-- start DATA FOR PROCESSING --

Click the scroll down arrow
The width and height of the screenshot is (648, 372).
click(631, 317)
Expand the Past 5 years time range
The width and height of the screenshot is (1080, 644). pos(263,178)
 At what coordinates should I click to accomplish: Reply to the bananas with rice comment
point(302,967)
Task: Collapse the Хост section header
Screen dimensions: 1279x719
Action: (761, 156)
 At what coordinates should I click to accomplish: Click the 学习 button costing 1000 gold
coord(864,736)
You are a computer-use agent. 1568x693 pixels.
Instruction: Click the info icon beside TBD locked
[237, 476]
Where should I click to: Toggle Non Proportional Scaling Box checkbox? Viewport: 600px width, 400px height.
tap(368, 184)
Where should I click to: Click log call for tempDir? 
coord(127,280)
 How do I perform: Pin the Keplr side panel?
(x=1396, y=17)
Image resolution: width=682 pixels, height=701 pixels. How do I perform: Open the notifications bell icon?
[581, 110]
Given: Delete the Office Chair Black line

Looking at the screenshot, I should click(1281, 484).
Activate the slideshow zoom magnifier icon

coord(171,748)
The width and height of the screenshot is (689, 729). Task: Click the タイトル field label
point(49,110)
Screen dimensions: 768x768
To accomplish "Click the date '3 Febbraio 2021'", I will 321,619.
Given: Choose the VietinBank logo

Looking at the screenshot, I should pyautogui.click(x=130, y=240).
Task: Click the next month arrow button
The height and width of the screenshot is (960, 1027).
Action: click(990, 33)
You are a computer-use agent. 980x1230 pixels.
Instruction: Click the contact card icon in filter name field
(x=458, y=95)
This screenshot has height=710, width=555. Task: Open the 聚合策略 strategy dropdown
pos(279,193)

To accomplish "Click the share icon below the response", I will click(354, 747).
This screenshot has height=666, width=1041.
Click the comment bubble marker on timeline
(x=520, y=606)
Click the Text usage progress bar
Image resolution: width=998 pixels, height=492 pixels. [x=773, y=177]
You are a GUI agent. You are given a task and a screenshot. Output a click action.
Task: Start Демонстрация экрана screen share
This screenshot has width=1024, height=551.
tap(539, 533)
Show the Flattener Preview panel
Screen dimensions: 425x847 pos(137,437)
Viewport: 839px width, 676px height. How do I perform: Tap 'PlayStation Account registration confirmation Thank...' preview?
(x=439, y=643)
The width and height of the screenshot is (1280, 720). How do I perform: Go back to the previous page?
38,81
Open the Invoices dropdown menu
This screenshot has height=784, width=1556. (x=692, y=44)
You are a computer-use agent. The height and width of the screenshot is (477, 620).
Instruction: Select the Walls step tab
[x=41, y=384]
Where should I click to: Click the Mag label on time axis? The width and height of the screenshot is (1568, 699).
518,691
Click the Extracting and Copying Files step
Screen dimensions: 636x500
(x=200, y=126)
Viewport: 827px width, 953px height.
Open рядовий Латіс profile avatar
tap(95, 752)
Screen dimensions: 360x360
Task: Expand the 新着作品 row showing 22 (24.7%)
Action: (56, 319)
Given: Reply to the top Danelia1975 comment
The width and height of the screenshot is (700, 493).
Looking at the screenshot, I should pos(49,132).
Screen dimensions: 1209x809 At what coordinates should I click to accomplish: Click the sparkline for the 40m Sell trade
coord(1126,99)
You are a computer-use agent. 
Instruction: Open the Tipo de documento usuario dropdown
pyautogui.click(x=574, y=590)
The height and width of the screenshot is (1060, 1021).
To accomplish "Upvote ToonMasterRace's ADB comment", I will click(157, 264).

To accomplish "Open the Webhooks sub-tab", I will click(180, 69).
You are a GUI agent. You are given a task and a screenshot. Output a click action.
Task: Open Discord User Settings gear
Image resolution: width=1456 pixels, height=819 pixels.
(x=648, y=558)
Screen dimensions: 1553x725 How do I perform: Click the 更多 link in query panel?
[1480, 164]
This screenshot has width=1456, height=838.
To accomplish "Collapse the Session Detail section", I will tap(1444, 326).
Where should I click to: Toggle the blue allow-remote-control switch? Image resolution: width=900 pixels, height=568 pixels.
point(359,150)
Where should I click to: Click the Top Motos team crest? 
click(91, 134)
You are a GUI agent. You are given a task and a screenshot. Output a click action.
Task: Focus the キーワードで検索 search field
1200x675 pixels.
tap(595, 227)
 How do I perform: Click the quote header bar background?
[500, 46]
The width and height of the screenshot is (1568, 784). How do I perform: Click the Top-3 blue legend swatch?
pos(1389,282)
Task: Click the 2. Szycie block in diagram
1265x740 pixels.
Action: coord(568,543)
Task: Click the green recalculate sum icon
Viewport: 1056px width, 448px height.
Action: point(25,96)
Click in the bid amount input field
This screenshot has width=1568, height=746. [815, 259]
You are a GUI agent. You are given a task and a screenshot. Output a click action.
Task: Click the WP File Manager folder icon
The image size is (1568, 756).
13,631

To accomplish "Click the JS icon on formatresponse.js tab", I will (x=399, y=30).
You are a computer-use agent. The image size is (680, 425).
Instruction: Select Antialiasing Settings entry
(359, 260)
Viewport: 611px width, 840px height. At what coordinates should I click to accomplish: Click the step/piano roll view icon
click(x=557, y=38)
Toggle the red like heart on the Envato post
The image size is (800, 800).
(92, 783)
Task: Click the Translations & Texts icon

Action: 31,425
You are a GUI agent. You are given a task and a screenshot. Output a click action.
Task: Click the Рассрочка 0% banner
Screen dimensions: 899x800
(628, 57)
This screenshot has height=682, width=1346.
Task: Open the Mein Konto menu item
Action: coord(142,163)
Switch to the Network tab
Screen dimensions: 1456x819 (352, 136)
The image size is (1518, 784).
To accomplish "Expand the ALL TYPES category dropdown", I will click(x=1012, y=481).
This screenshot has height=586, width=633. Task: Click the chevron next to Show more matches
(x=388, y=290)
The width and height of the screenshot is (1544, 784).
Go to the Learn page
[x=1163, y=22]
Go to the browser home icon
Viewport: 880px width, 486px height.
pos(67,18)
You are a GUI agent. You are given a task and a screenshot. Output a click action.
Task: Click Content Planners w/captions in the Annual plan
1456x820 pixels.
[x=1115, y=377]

-- end DATA FOR PROCESSING --

▶ [TASK DETAILS]
Gather every line of the data above that contains the string "comment", matching case exactly, and copy each one.

▶ [REPLY]
 At what coordinates should I click to accomplish: Reply to the bananas with rice comment
Click the comment bubble marker on timeline
Given: Reply to the top Danelia1975 comment
To accomplish "Upvote ToonMasterRace's ADB comment", I will click(157, 264).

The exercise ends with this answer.